In this article by Preston Miller and Chapin Bryce, authors of Learning Python for Forensics, we introduce a recipe from our upcoming book, Python Digital Forensics Cookbook. In Python Digital Forensics Cookbook, each chapter is comprised of many scripts, or recipes, falling under specific themes. The "Iterating Through Files" recipe shown here, is from our chapter that introduces the Sleuth Kit's Python binding's, pystk3, and other libraries, to programmatically interact with forensic evidence containers. Specifically, this recipe shows how to access a forensic evidence container and iterate through all of its files to create an active file listing of its contents.
(For more resources related to this topic, see here.)
If you are reading this article, it goes without saying that Python is a key tool in DFIR investigations. However, most examiners, are not familiar with or do not take advantage of the Sleuth Kit's Python bindings. Imagine being able to run your existing scripts against forensic containers without needing to mount them or export loose files. This recipe continues to introduce the library, pytsk3, that will allow us to do just that and take our scripting capabilities to the next level.

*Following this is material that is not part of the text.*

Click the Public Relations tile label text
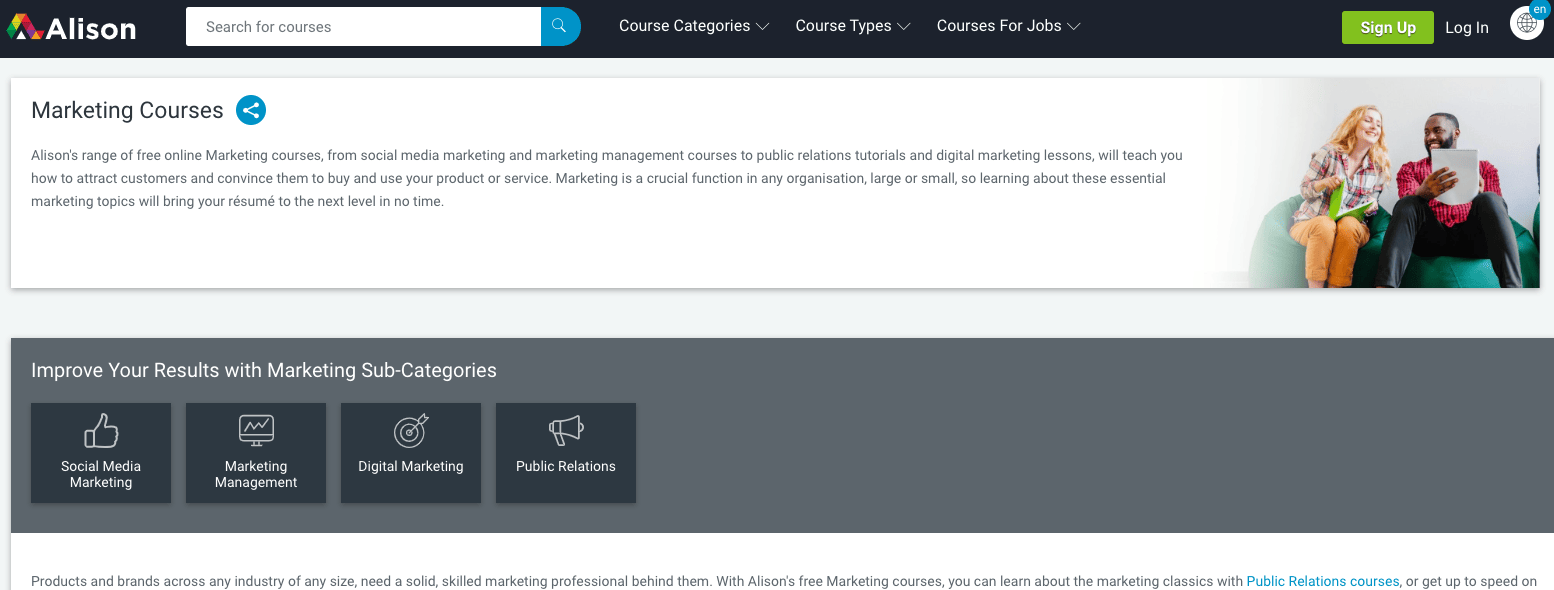This screenshot has width=1554, height=590. tap(566, 466)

In this recipe, we learn how to recurse through the filesystem and create an active file listing. Oftentimes, one of the first questions we, as the forensic examiner, are asked is "What data is on the device?". An active file listing comes in handy here. Creating a file listing of loose files is a very straightforward task in Python. However, this will be slightly more complicated because we are working with a forensic image rather than loose files.

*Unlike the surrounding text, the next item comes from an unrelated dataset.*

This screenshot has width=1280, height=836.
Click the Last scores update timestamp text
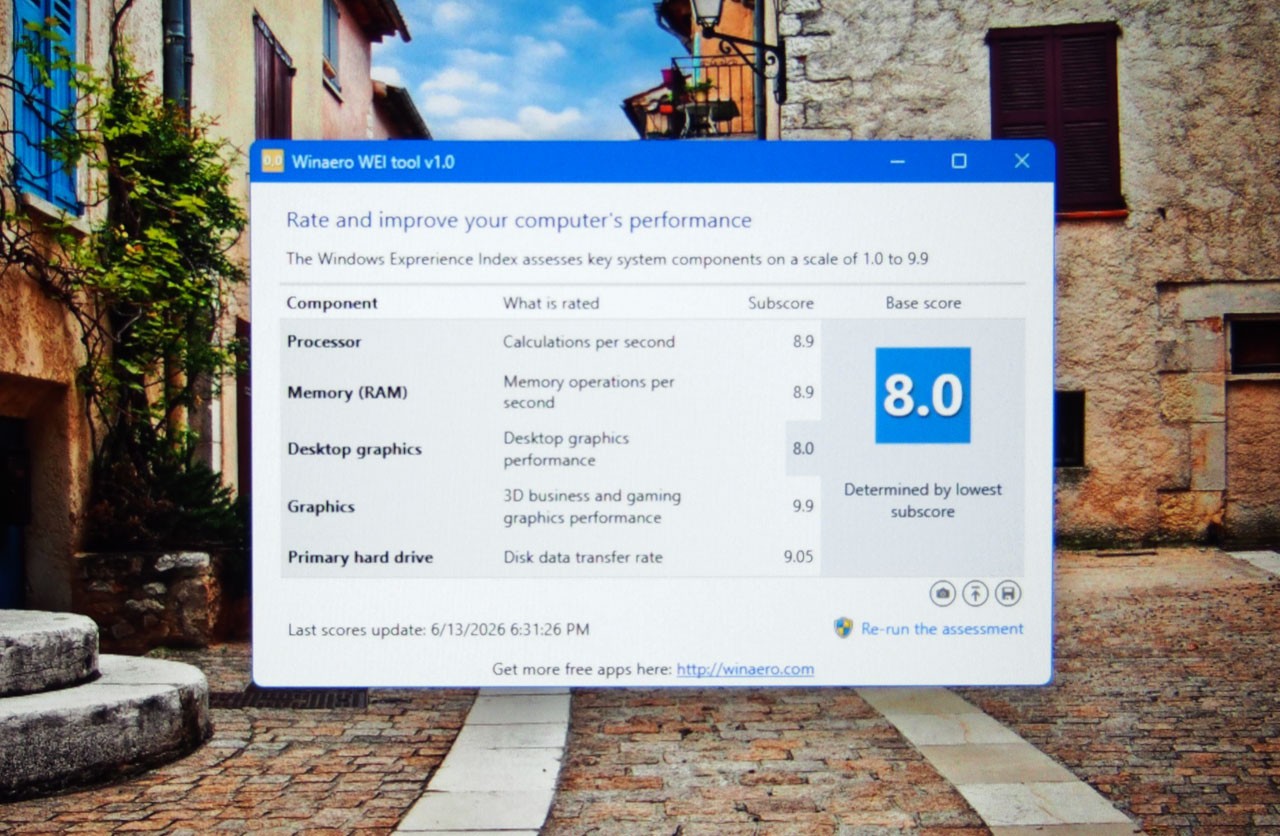pyautogui.click(x=438, y=630)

This recipe will be a cornerstone for future scripts as it will allow us to recursively access and process every file in the image. As we continue to introduce new concepts and features from the Sleuth Kit, we will add new functionality to our previous recipes in an iterative process. In a similar way, this recipe will become integral in future recipes to iterate through directories and process files.
Getting started
Refer to the Getting started section in the Opening Acquisitions recipe for information on the build environment and setup details for pytsk3 and pyewf. All other libraries used in this script are present in Python's standard library.
How to do it...
We perform the following steps in this recipe:
Import argparse, csv, datetime, os, pytsk3, pyewf, and sys;
Identify if the evidence container is a raw (DD) image or an EWF (E01) container;
Access the forensic image using pytsk3;
Recurse through all directories in each partition;
Store file metadata in a list;
And write the active file list to a CSV.
How it works...
This recipe's command-line handler takes three positional arguments: EVIDENCE_FILE, TYPE, OUTPUT_CSV which represents the path to the evidence file, the type of evidence file, and the output CSV file, respectively. Similar to the previous recipe, the optional p switch can be supplied to specify a partition type. We use the os.path.dirname() method to extract the desired output directory path for the CSV file and, with the os.makedirs() function, create the necessary output directories if they do not exist.
if __name__ == '__main__':
# Command-line Argument Parser
parser = argparse.ArgumentParser()
parser.add_argument("EVIDENCE_FILE", help="Evidence file path")
parser.add_argument("TYPE", help="Type of Evidence", choices=("raw",
"ewf"))
parser.add_argument("OUTPUT_CSV", help="Output CSV with lookup
results")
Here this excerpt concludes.